Distributional Adversarial Attacks and Training in Deep Hedging

TL;DR

This paper investigates the vulnerability of deep hedging strategies to distributional shifts and introduces an adversarial training framework using Wasserstein balls to enhance their robustness against market uncertainties.

Contribution

It extends adversarial attacks to the distributional setting and proposes a computationally efficient training method for more resilient deep hedging strategies.

Findings

Adversarially trained strategies outperform classical models in out-of-sample tests.

Robust strategies maintain performance during market changes.

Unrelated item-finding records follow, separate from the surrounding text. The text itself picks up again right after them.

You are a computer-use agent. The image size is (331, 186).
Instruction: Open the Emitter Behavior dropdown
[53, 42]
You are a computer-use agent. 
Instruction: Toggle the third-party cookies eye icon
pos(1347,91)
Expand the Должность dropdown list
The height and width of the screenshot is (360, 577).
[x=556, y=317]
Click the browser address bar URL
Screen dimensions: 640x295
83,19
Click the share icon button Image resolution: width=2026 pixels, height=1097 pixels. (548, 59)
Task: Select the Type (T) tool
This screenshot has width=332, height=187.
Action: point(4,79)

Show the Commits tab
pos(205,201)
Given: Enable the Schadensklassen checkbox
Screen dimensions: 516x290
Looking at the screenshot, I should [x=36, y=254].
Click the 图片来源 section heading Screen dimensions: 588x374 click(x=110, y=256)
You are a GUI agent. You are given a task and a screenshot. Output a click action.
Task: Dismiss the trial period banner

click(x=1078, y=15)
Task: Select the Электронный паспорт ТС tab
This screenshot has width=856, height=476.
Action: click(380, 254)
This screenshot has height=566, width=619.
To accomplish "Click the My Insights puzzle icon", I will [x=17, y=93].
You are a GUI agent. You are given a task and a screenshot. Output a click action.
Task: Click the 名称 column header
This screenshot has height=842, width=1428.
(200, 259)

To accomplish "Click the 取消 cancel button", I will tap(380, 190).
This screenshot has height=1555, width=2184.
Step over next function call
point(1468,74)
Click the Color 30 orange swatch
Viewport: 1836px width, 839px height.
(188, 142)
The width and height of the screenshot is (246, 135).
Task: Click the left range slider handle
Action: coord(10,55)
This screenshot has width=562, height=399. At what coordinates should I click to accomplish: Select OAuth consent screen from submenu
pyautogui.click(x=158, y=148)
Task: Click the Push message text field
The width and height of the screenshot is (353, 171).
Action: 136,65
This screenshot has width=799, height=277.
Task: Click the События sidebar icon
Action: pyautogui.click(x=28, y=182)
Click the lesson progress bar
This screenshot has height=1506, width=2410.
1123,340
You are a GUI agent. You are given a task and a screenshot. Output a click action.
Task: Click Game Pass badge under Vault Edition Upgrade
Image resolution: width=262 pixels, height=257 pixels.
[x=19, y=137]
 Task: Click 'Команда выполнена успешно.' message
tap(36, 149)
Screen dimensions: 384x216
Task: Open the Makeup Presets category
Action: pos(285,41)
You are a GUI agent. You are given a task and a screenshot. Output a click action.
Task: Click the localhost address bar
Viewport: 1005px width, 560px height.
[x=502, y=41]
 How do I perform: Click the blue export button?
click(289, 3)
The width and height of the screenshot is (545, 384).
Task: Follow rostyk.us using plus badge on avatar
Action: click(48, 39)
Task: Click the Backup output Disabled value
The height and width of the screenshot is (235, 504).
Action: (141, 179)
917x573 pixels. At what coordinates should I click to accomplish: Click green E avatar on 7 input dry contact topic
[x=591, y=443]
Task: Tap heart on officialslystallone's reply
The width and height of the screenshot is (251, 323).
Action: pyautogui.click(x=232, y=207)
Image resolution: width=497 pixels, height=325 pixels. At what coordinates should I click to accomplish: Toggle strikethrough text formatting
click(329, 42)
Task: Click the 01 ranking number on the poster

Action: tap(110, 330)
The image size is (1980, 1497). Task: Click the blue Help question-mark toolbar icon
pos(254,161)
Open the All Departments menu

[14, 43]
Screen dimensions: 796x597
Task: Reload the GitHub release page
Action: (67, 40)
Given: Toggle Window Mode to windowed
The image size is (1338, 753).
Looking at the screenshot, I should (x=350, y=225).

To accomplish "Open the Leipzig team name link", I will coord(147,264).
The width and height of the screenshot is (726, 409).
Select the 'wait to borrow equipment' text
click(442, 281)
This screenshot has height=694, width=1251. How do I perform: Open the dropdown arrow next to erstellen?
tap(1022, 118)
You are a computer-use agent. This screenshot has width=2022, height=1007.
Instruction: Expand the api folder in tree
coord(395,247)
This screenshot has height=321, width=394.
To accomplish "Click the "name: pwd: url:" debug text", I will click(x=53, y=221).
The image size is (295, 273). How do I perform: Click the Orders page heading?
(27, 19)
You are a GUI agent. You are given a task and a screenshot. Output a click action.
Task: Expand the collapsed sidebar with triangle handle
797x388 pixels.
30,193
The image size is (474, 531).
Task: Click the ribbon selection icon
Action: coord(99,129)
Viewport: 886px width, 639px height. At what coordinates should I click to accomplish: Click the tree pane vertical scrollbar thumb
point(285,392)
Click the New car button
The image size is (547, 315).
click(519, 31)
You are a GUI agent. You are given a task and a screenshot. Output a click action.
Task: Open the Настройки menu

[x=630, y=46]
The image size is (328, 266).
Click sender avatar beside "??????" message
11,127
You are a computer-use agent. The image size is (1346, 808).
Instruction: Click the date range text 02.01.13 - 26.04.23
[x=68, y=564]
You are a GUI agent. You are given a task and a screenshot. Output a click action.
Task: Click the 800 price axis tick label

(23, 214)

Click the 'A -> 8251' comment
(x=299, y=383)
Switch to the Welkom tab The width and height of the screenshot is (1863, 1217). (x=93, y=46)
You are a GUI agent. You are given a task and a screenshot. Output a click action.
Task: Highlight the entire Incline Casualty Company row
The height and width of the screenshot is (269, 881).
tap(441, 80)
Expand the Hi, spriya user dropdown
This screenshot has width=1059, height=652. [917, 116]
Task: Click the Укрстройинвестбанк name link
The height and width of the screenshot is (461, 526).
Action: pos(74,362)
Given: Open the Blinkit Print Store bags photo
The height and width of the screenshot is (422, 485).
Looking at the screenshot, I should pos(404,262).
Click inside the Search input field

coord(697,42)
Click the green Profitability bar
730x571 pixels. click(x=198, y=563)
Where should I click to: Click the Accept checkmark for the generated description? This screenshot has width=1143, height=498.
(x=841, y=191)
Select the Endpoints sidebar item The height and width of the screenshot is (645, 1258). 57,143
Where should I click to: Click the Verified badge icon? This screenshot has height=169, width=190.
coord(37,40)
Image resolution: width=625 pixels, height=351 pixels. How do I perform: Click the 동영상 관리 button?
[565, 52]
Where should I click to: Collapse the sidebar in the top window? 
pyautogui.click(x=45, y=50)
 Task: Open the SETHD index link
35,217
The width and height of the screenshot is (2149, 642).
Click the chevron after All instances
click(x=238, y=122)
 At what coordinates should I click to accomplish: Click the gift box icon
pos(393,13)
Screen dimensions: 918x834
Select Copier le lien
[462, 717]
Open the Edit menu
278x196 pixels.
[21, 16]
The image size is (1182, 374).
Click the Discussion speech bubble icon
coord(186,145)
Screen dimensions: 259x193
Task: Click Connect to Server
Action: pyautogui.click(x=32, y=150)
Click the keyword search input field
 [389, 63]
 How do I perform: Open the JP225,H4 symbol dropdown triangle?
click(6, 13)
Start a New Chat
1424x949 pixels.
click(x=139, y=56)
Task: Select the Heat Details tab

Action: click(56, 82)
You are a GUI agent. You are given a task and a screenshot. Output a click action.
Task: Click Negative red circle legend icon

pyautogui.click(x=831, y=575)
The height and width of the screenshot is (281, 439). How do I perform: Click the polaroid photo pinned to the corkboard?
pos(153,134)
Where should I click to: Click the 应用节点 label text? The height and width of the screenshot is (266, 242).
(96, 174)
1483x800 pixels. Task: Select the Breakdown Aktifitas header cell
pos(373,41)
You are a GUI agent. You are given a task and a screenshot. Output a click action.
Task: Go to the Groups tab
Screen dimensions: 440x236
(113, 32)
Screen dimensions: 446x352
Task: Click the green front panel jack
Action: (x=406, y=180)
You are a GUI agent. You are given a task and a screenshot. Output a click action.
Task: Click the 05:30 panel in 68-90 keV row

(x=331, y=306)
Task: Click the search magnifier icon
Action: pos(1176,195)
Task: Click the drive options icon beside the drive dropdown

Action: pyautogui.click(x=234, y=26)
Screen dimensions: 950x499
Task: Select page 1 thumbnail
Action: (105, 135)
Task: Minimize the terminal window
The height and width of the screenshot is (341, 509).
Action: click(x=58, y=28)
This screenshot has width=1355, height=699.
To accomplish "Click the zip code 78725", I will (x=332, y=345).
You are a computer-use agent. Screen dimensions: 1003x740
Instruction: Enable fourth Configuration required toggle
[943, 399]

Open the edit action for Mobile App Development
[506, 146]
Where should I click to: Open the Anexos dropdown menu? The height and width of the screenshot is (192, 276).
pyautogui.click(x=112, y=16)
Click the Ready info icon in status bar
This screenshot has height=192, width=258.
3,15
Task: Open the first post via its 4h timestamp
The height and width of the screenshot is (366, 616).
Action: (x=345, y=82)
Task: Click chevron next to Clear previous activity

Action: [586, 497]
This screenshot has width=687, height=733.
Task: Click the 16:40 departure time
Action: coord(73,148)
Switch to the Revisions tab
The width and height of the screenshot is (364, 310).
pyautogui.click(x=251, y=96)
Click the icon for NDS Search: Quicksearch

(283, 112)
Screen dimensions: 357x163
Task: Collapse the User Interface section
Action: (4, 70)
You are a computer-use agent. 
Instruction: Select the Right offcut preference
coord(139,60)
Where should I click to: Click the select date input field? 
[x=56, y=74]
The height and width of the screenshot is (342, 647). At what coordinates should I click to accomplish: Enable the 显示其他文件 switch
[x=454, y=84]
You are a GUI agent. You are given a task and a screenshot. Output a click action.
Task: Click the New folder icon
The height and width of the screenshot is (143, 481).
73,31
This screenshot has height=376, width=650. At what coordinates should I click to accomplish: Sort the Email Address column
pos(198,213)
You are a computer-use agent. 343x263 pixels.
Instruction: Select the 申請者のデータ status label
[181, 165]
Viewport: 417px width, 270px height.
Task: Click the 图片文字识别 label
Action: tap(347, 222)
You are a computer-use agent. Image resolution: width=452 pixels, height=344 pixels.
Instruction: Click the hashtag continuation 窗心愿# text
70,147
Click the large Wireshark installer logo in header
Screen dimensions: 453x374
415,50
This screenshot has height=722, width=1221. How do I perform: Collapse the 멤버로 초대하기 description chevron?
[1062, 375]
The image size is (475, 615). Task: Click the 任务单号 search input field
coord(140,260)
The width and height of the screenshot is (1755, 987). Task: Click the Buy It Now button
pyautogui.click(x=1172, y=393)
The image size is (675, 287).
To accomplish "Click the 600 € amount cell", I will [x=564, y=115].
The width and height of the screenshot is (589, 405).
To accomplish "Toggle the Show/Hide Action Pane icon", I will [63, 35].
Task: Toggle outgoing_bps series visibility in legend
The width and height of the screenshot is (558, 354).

Training over Wasserstein balls improves resilience to distributional shifts.

Abstract

In this paper, we study the robustness of classical deep hedging strategies under distributional shifts by leveraging the concept of adversarial attacks. We first demonstrate that standard deep hedging models are highly vulnerable to small perturbations in the input distribution, resulting in significant performance degradation. Motivated by this, we propose an adversarial training framework tailored to increase the robustness of deep hedging strategies. Our approach extends pointwise adversarial attacks to the distributional setting and introduces a computationally tractable reformulation of the adversarial optimization problem over a Wasserstein ball. This enables the efficient training of hedging strategies that are resilient to distributional perturbations. Through extensive numerical experiments, we show that adversarially trained deep hedging strategies consistently outperform their classical counterparts in terms of out-of-sample performance and resilience to model misspecification. Additional results indicate that the robust strategies maintain reliable performance on real market data and remain effective during periods of market change. Our findings establish a practical and effective framework for robust deep hedging under realistic market uncertainties.